═══ Texte à lire ═══
Une main heureuse (photo : Hervé Paitier/Inrap)

L’intérêt du trésor de Laniscat n’est pas tant dans le nombre de pièces mises au jour, mais dans son contexte archéologique. C’est en effet dans l’enceinte de 7500 m2 de ce qui paraissait n’être qu’une grande ferme gauloise que la découverte a été faite. Dès lors, par cette association, l’établissement agricole acquière par la présence de ce trésor le titre de manoir, propriété d’un aristocrate du peuple des Osismes, une des tribus gauloises qui occupait alors le Finistère, la pointe occidentale de la Bretagne. Comme le monnayage des Osismes ne se trouve que sur leur territoire, cette découverte permet de préciser les frontières orientales de ce peuple, dont l’agglomération majeure est l’oppidum du camp d’Artus à Huelgoat.

Hedvika, déesse morave

A Masovice, localité située à 200 km au sud-est de Prague, a été mis au jour la partie inférieure d’une statuette féminine. Modelée en céramique et creuse à l’intérieur la statue complète devait avoir 60 cm de hauteur, ce qui en fait la plus grande figure plastique préhistorique retrouvée en République Tchèque. D’après le contexte de fouille on peut dater cette œuvre entre 4800 et 4700 avant J.-C. En forme de clin d’œil à la Vénus paléolithique de Vestonice mise au jour non loin de là, la nouvelle trouvaille a été baptisée, dans un premier temps, Vénus de Masovice. Mais au musée de la Moravie du sud, à Znojmo, où elle a été transportée, on lui a donné le prénom d’Hedvika, nom de la sainte du calendrier le jour de sa découverte

Hedvika, Masovice

La naissance de Vénus (photo:CTK)

Les archéologues tchèques pensent qu’il s’agit d’une figuration d’une déesse de la fécondité, idole centrale du lieu de culte de l’endroit. Elle porte encore sur les jambes des traces de couleur jaune et rouge. Ils espèrent retrouver la partie supérieure au cours des recherches à venir, dont les fouilles ont commencés il y a huit ans. Si cette statue avait été découverte plus tôt, nul doute qu’elle aurait trouvé une bonne place parmi les déesses présentes dans l’œuvre de l’archéologue Marija Gimbutas. En attendant, le flambeau des théories de cette dernière, a été repris par l’Institut d’Archéomythologie sis à Sebastopol, Californie. Les Dieux et les Déesses de la vieille Europe ne sont pas morts et renaissent à l’occasion de découvertes comme celle de Masovice.
═══ Données affichées ═══
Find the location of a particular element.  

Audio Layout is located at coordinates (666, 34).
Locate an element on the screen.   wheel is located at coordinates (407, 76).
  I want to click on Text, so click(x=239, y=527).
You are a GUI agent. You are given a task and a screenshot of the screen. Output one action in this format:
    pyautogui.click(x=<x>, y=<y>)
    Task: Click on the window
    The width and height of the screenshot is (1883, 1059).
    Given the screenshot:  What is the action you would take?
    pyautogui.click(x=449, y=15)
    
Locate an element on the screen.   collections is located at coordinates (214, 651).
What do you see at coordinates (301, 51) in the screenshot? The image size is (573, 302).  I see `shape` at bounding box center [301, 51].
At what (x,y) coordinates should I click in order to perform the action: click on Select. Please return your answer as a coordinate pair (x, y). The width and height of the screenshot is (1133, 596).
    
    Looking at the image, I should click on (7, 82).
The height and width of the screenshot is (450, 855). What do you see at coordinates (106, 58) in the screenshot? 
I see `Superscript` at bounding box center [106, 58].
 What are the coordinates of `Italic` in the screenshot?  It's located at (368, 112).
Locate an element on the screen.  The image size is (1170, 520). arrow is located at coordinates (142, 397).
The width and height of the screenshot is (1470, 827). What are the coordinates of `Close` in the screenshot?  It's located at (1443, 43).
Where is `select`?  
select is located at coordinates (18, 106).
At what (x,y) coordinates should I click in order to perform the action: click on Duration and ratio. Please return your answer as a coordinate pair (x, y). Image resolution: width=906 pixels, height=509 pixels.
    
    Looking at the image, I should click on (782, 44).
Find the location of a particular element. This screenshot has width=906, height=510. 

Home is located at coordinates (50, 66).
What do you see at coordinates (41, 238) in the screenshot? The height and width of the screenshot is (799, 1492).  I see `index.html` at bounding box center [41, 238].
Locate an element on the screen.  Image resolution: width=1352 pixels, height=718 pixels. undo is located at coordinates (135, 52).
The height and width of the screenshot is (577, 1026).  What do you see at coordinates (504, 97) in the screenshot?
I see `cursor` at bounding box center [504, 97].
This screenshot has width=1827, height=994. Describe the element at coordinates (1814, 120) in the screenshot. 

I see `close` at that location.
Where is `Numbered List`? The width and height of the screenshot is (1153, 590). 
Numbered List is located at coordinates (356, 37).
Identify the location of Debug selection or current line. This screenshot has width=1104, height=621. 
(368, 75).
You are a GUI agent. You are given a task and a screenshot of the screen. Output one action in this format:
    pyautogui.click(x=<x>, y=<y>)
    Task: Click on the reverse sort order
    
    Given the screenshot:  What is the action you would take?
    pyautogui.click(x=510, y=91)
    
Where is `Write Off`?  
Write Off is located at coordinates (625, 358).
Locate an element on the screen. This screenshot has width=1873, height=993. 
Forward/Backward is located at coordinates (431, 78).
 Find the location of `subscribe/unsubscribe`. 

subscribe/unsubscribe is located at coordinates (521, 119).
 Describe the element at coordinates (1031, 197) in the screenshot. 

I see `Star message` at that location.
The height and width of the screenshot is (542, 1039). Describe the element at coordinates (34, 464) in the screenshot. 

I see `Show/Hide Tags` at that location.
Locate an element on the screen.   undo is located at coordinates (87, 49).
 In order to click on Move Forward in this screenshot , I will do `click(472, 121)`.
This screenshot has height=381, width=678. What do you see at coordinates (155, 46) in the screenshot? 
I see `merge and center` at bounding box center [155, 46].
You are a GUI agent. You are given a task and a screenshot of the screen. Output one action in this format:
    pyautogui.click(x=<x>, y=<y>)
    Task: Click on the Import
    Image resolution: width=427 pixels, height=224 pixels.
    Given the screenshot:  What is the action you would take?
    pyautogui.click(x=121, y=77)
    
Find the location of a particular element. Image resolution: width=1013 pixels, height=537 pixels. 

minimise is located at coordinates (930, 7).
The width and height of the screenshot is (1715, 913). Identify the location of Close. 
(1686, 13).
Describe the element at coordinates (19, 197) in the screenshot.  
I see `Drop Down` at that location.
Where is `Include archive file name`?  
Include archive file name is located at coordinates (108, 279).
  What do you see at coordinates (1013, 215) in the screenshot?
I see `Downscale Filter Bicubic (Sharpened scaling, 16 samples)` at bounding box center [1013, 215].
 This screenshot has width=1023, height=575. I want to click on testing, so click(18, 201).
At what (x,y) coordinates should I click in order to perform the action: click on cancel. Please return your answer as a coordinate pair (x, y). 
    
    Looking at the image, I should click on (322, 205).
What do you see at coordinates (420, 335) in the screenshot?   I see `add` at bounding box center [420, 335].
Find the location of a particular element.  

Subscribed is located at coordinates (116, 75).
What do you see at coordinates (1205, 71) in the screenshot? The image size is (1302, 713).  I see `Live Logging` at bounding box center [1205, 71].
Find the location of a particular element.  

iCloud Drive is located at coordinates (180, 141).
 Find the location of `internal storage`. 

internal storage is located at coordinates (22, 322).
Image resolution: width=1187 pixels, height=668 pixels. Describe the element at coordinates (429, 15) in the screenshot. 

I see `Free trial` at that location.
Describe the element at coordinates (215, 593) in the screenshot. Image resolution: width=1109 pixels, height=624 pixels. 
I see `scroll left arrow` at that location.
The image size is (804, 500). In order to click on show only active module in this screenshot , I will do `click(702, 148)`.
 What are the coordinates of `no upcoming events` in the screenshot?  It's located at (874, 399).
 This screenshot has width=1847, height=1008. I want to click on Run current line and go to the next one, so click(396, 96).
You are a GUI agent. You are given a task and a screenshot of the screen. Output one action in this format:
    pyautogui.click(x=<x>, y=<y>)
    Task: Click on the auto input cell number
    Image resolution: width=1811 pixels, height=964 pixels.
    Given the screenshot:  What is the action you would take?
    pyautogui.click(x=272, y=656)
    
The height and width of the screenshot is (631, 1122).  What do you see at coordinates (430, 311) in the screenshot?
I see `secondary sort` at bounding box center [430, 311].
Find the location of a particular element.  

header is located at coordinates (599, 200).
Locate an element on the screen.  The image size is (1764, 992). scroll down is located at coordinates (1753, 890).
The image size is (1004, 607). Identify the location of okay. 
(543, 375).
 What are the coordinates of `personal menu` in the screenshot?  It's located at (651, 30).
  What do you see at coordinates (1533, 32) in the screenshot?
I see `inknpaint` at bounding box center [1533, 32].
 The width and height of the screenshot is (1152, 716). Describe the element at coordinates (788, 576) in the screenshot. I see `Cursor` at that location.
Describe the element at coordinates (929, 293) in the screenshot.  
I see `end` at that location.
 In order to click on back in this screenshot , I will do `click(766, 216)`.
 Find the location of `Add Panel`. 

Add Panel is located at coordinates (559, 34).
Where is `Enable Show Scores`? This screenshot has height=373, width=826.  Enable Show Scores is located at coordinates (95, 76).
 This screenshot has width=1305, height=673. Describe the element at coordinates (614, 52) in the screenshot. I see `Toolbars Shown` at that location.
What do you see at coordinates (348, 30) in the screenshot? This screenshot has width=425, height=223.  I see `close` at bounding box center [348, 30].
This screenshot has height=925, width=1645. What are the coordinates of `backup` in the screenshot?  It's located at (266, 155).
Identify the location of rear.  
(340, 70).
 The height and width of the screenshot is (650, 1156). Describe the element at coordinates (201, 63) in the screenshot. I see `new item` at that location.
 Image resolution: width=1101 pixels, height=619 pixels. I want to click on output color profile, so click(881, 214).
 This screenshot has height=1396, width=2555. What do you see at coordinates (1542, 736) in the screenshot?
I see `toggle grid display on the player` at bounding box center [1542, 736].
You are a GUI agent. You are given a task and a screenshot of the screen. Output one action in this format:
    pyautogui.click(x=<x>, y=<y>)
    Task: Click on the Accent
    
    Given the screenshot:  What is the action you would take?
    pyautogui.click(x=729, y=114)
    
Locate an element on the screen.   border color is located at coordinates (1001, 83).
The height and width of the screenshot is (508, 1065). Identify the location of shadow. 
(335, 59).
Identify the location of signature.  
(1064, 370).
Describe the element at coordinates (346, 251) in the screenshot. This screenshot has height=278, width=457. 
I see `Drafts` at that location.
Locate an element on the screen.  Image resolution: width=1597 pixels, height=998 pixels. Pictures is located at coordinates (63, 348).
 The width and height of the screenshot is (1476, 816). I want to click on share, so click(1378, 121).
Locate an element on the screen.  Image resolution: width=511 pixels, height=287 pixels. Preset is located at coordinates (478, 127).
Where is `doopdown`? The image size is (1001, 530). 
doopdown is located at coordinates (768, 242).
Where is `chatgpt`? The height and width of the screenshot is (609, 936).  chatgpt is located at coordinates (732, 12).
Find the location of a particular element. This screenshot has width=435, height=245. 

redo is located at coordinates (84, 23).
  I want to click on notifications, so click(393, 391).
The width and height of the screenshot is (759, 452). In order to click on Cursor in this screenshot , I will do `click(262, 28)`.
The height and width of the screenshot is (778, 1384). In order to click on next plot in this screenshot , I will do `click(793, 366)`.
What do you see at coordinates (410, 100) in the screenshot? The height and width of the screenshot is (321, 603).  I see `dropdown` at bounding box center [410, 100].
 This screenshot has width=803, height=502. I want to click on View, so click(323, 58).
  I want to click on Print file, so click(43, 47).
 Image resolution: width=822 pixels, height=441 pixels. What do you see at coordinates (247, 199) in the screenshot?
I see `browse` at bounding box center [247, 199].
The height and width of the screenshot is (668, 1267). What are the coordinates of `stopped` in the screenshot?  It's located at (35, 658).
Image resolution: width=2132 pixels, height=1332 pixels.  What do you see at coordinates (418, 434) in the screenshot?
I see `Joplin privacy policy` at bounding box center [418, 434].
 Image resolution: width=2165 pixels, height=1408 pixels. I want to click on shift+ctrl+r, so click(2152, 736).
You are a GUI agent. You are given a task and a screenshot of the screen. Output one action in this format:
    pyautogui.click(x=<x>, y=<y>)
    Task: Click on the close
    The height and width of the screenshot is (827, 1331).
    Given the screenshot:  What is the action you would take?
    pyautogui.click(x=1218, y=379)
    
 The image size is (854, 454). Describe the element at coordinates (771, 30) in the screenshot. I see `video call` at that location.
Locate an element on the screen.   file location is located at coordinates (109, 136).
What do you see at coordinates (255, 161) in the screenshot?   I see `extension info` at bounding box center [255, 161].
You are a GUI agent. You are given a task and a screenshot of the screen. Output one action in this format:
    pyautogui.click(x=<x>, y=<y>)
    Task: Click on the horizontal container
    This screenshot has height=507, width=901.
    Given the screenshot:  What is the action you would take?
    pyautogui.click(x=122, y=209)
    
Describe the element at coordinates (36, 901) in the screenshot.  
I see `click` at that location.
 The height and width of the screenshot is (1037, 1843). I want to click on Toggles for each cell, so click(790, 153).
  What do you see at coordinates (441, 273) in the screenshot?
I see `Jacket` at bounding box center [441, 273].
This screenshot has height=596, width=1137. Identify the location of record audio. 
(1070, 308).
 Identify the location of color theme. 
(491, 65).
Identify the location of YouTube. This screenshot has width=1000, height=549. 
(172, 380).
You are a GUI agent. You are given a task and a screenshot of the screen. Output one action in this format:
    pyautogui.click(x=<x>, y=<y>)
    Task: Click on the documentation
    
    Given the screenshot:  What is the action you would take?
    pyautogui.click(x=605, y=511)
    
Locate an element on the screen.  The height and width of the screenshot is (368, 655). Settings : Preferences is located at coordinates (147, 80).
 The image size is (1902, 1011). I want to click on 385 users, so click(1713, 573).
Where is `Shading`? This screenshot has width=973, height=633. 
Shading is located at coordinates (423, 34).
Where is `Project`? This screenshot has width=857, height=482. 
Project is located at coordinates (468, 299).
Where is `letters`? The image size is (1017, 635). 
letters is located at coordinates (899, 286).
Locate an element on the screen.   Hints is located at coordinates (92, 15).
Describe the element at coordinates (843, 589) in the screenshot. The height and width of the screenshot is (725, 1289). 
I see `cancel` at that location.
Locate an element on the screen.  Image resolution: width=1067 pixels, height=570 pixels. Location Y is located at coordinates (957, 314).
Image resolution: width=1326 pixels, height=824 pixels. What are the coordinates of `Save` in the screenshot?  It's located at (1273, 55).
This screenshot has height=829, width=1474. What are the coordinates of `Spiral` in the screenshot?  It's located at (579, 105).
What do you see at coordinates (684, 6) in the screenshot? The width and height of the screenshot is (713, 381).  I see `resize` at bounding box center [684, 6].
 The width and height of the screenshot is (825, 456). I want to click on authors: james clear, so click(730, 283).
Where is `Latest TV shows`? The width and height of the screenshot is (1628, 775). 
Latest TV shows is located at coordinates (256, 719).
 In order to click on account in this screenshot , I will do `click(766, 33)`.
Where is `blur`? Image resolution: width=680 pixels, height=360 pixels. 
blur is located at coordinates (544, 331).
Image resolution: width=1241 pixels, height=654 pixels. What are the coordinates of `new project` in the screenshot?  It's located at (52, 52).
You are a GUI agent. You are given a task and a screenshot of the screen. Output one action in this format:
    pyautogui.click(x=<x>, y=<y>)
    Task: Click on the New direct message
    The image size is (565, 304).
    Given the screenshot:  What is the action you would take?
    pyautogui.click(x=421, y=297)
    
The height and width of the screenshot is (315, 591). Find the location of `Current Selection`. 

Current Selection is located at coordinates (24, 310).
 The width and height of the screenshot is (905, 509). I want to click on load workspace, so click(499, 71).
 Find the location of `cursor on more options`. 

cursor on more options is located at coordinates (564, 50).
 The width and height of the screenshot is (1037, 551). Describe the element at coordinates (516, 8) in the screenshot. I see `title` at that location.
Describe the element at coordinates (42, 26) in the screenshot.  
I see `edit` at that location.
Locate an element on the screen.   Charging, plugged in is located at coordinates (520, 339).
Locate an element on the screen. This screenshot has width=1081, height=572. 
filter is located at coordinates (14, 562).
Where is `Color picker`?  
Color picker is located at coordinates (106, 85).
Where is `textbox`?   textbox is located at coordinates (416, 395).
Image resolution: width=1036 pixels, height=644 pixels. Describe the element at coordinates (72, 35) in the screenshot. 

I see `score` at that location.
═══
→ Consigne:
D'après le texte sur les découvertes de Laniscat et de Masovice, indiquez la hauteur que devait avoir la statue complète de Masovice. Appuyez-vous uniquement sur le texte.

→ Réponse:
Elle devait mesurer 60 cm de hauteur.